# [Written task 1]
List every place the passage on Dilke and imperial defense names as somewhere Wilkinson was frequently Dilke's guest.
# [Written task 2]
In the passage on Dilke and imperial defense, before which society did Dilke read his December 1890 paper?
# [Written task 3]
Reproduce word for word the part of the passage on Dilke and imperial defense that starts with "Early in 1891" and goes on through "regiment at work.".

# [Document section]
But the mere protection of Great and Greater Britain was not enough. "It
is idle to suppose that war could be brought to a termination unless we
are prepared in some way to obtain advantages over the enemy such as to
cause him to weary of the struggle. The _riposte_ is as necessary in
warfare as in fencing, and defence must include the possibility of
counter-attack." "In view of almost any conceivable hostilities, we
ought to be prepared to supply arms and officers to native levies which
would support our Empire in various portions of the globe." But we had
too few officers for our own troops at home, in India, and in the
auxiliary forces. The stocks of arms ought to be larger than they were,
and there ought to be centres of production for them in various parts of
the Empire. "The moneys that the British Empire spends upon defence are
immensely great, and what is wanted is that those moneys should be spent
as is decided by the best advisers who can be obtained." "The main thing
needed for a joint organization of the whole of the defensive forces of
the Empire is the creation of a body of men whose duty it would be to
consider the questions raised, and to work out the answers." For this
purpose he thought the one thing needful was a General Staff, an
institution of which he gave a brief account, based on Mr. Spenser
Wilkinson's essay _The Brain of an Army_, of which the author had sent
him the proofs. "A General Staff," Dilke wrote, "would neither inspect
troops nor regulate the promotion of the army, but it would decide the
principles which would arrange the distribution of the Imperial
forces.... The very existence of a General Staff would constitute a form
of Imperial military federation."


II.

In December, 1890, Dilke read before the Statistical Society a paper on
the Defence Expenditure of the Chief Military and Naval Powers. He had
taken great pains to ascertain what each Power spent on its army and
navy, and what return it obtained for its money. The net result was
that, while France and Germany for an expenditure of about 28 millions
sterling could each of them put into the field a mobile force of two
million men, the British Empire, at a cost of 35-1/2 millions, had "a
nominal force of 850,000 of various degrees of training wholly
unorganized, and supplied only with the professional artillery needed
for a force of about 150,000 men." The British navy was more formidable
than the French, and "the German navy does not as yet exist. I say 'as
yet,' for the Germans mean business with their navy, and have begun, in
a businesslike manner, at the top, putting at the head of it their best
administrators." The French were spending altogether on defence a total
of 36 to 36-1/2 millions, the Germans 38, and the British Empire 57
millions. The moral was that, "whatever the peace expenditure, war
cannot be commenced with a fair chance of winning by a nation which
waits until war to make her organization perfect. Germany before 1870
prepared in time of peace her corps, her armies, and provided them all
with officers for the various commands, who knew what their duties would
be in war. All countries spending much on their armies now do the same,
except the United Kingdom, which stands alone in having still
practically little but a regimental system in existence. But although we
are old-fashioned, to the point of being utterly unprepared (except in
India) for the stress of war, we nevertheless spend sums so vast as to
stagger and amaze even the French and German critics, who ought to be
pretty well used, one would think, to large sums for military
expenditure." [Footnote: Sir Charles notes in 1893: 'Sir William
Harcourt on the British Army: "One knows a man who has ten thousand a
year, sixteen horses, and ten carriages, and yet if one guest comes he
has difficulty to find a dogcart to meet him, and if two come a fly has
to be hired. The British nation also spends its money freely, and has
equal difficulty in meeting the slightest emergency."']

Early in 1891 Dilke proposed to Spenser Wilkinson that they should join
in writing a new popular book on Imperial Defence. During that year the
two men kept up a constant correspondence, and Wilkinson was frequently
Dilke's guest in London, at Dockett and Pyrford, and in the Forest of
Dean. At Whitsuntide Dilke stayed at Aldershot (where Wilkinson was in
camp with his old volunteer battalion, the 2nd Manchester), and went
every day to see the regiment at work.

# [Data provided]

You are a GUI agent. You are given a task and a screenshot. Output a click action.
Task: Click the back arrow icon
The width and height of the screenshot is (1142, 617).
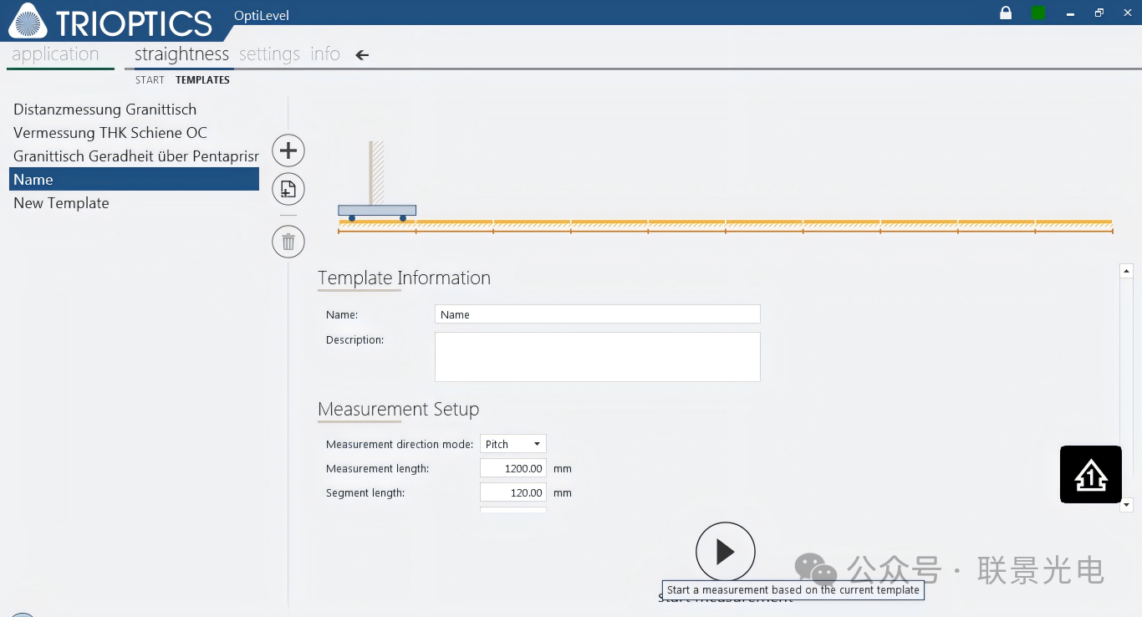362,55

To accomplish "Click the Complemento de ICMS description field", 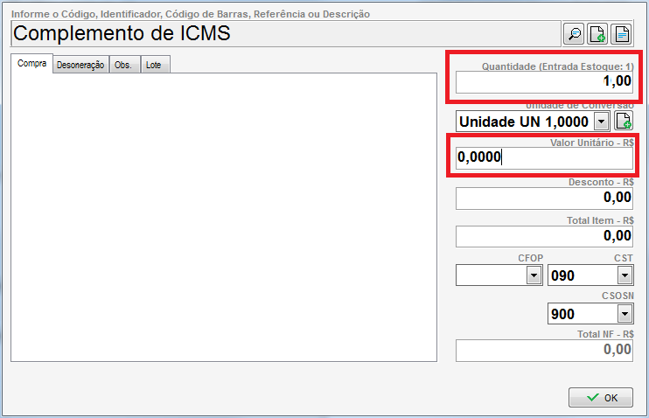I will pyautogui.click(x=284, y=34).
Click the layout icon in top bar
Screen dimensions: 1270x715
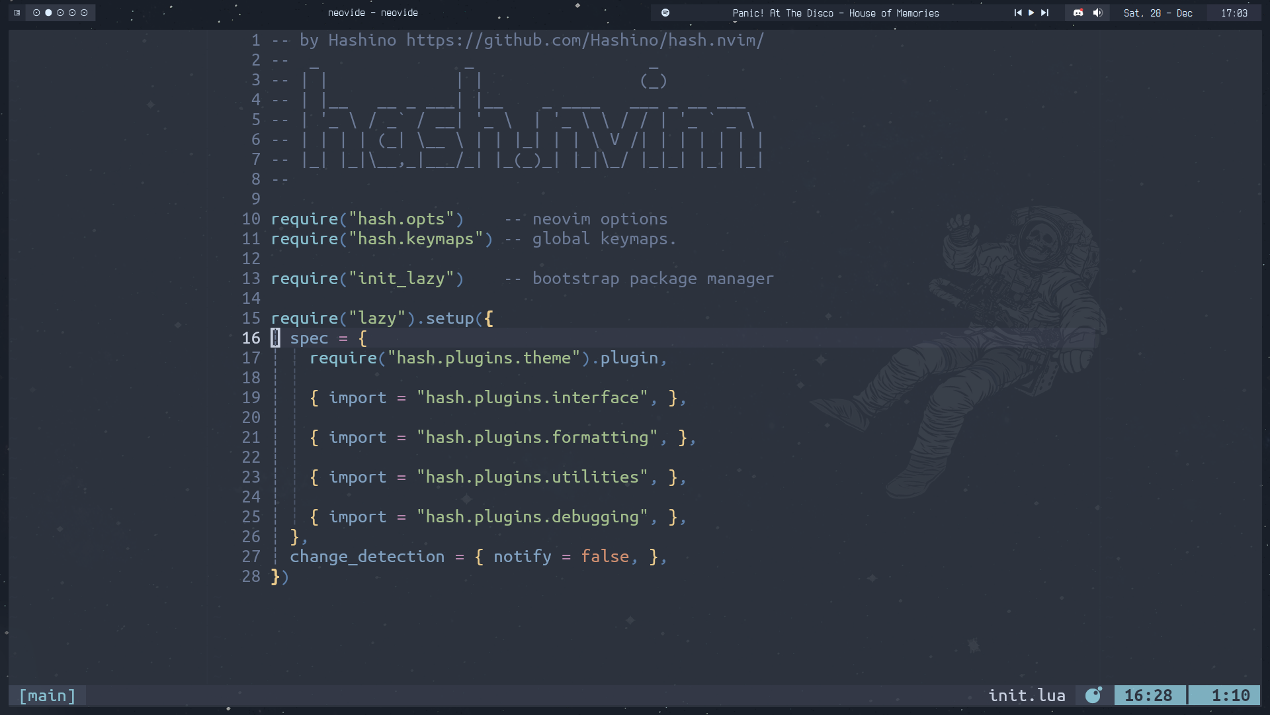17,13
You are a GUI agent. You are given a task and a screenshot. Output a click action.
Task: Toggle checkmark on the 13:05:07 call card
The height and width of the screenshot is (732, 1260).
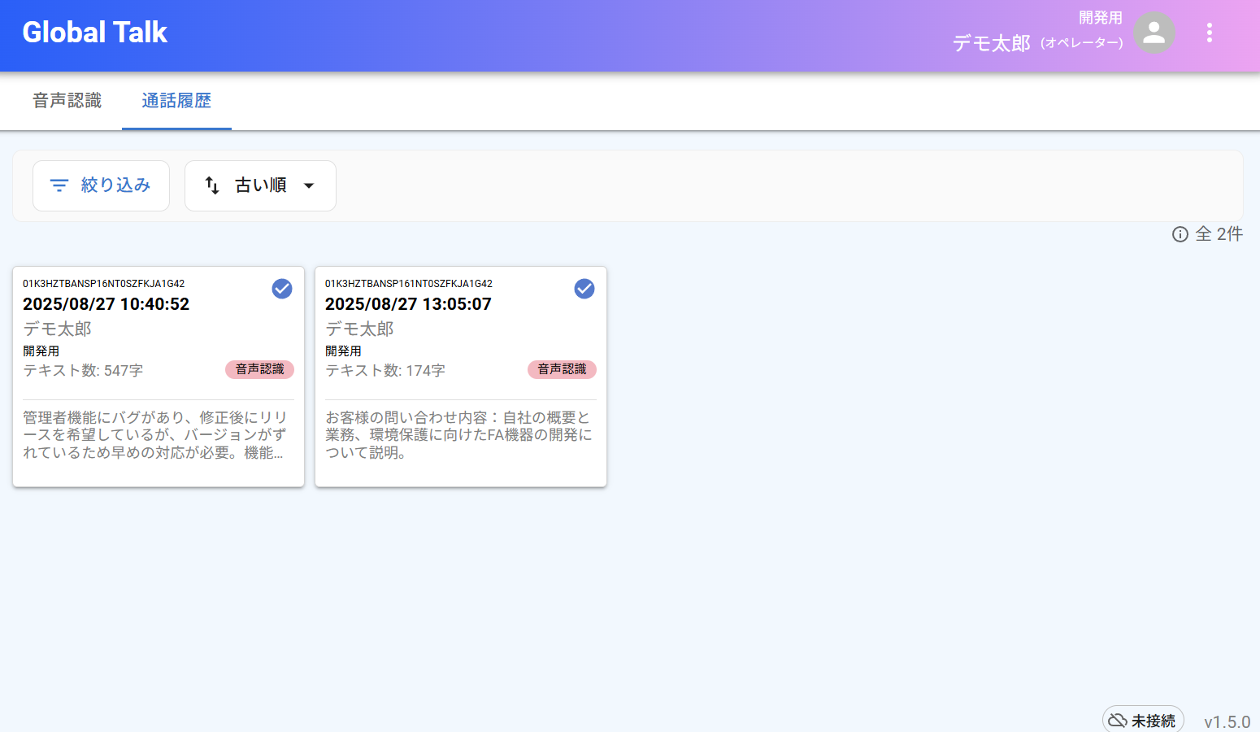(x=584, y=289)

---

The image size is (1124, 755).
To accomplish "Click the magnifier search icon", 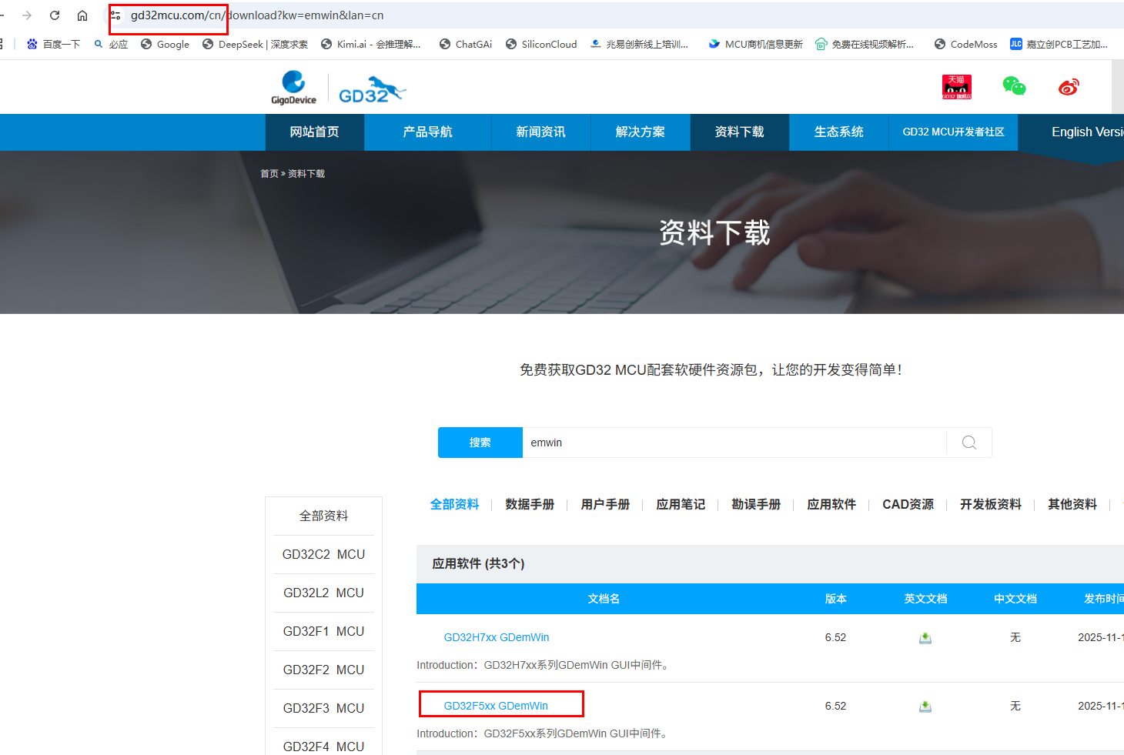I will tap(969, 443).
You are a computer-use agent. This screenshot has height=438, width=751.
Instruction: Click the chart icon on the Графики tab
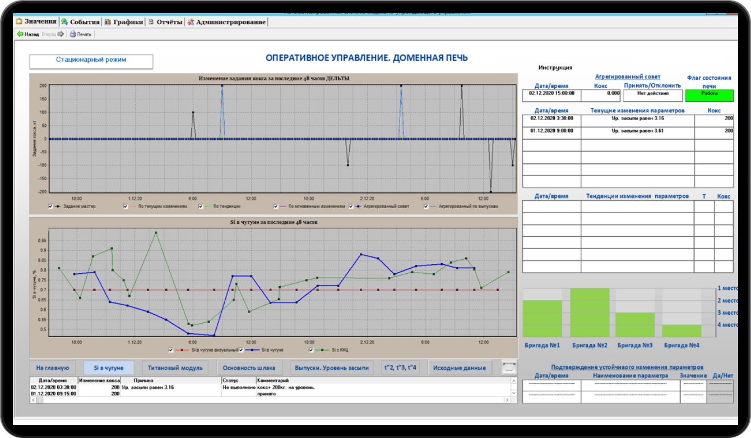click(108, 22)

# [Task output 1]
London
Dockett
Pyrford
the Forest of Dean

# [Task output 2]
The Statistical Society.

# [Task output 3]
Early in 1891 Dilke proposed to Spenser Wilkinson that they should join
in writing a new popular book on Imperial Defence. During that year the
two men kept up a constant correspondence, and Wilkinson was frequently
Dilke's guest in London, at Dockett and Pyrford, and in the Forest of
Dean. At Whitsuntide Dilke stayed at Aldershot (where Wilkinson was in
camp with his old volunteer battalion, the 2nd Manchester), and went
every day to see the regiment at work.